__PROBLEM TO WORK ON__. Keep to one stretch of the data below, the lines from the one with "You are a GUI" up to and including the one with "Task: Expand the MG400 connection dropdown", and return that stretch exactly.

__EXERCISE MATERIAL__.
╭──
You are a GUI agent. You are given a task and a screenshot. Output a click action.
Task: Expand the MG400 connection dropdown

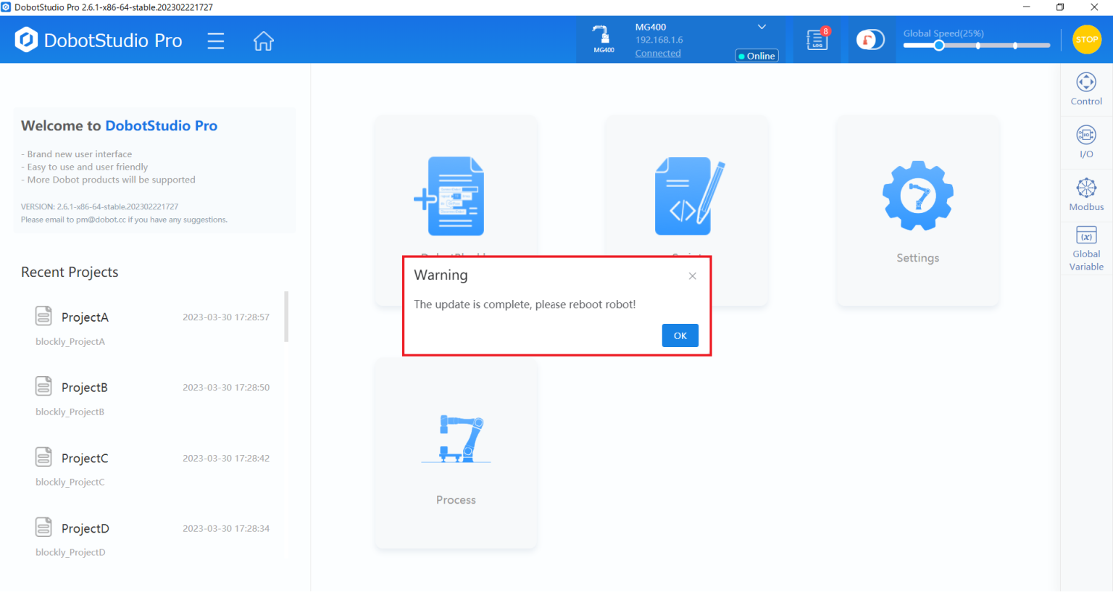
╰──
╭──
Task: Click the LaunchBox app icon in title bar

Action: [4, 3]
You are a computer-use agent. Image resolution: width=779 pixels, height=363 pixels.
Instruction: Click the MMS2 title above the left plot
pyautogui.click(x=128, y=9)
╰──
__SOLUTION BELOW__.
You are a GUI agent. You are given a task and a screenshot. Output a click action.
Task: Expand the MG400 connection dropdown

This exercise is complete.